The first is a matter of Community law. I share the concern expressed by my noble and learned friend Lord Nicholls of Birkenhead that the national court should not interfere with the operation of a directive during the implementation period. Where I respectfully differ from him is that I do not consider that it does so by making an order which allows the directive to be implemented in full by the end of that period. Moreover I believe that this much is acte claire.
I do not consider that the question which troubles Lord Nicholls can be answered in the abstract. It can only be answered by reference to a particular order which the national court proposes to make. The Court of Justice cannot sensibly decide whether a Member State is proposing to act inconsistently with the Community legal order unless it knows what it is that the Member State is proposing to do or refrain from doing.
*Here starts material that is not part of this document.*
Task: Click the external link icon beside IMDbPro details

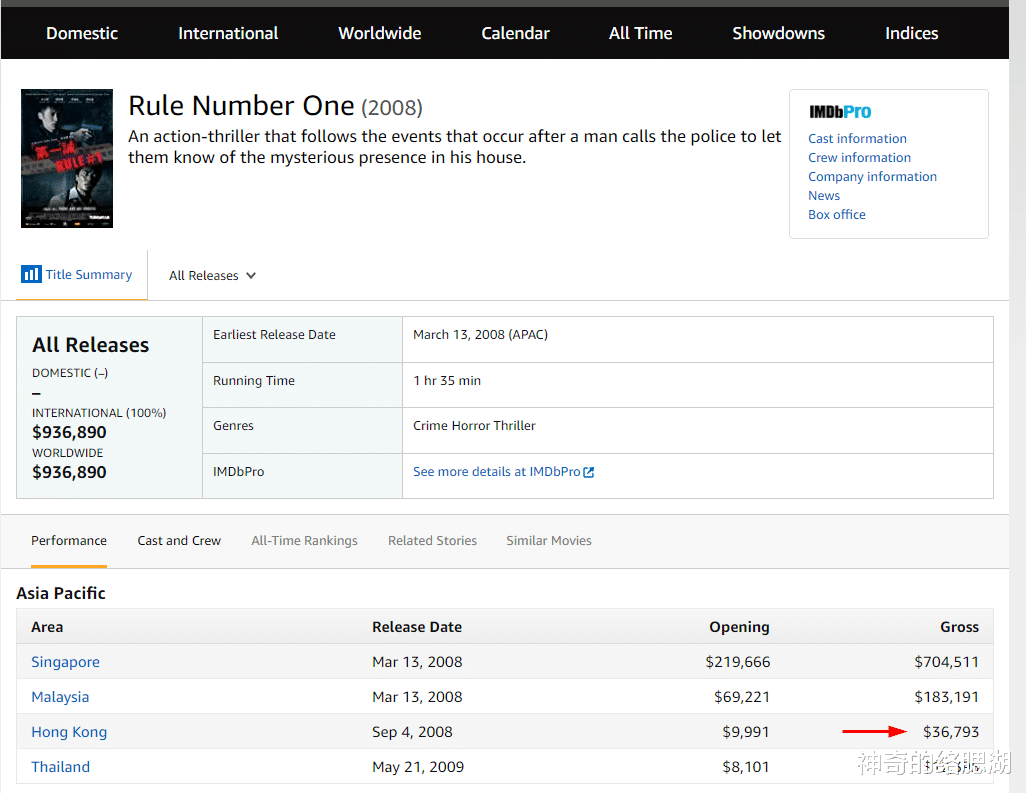Action: (x=589, y=472)
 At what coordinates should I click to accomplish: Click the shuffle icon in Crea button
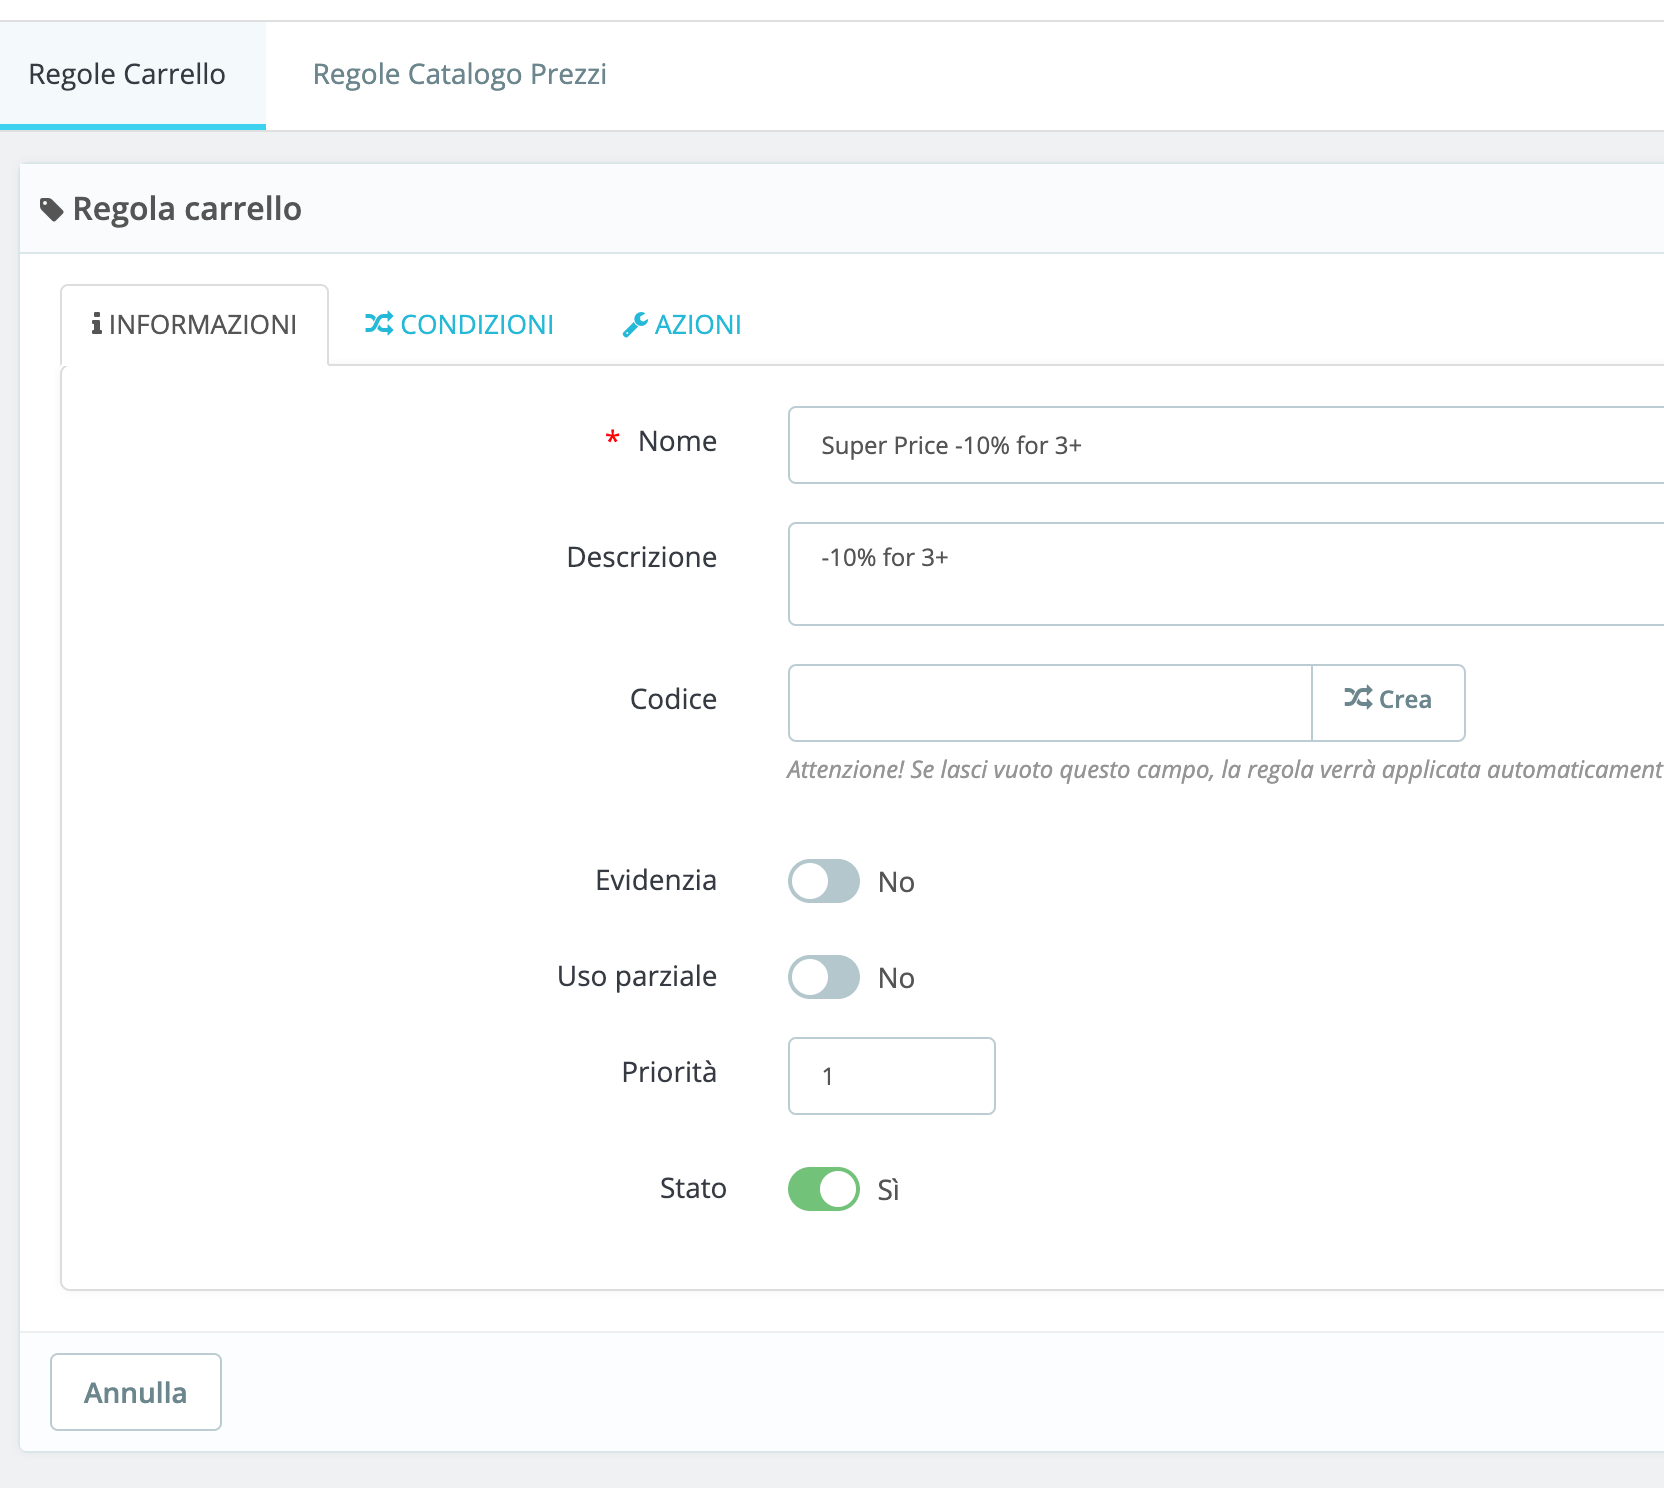point(1357,698)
If it is told that the Member State proposes to implement the directive in full before the end of the implementation period save only insofar as it is prevented from doing so by an order of its national court, the Court of Justice will need to see the order. In my view compliance with the Community legal order requires the national court to refrain from placing any obstacle in the way of full implementation of the directive by the end of the implementation period, but it does no more than this. The best way of satisfying this requirement is for the national court to ensure that its order does not interfere with the power of the national authorities during the implementation period to take all such steps as may be necessary to implement the directive short of actually bringing it into force before the end of that period.
The second is a matter of our own domestic law. I wish to express my profound disagreement with some of the observations made by the Court of Appeal in regard to what they saw as an impermissible attempt to interfere with the government's legislative programme. This raised an important constitutional issue concerning the relationship between the executive and the judiciary. The relevant constitutional doctrine is encapsulated in a passage from Dworkin's Law's Empire (1998) at p. 9:
It is the responsibility of the judges to ensure that this principle is observed and to enquire into the validity of any law which is invoked by the state to support its actions.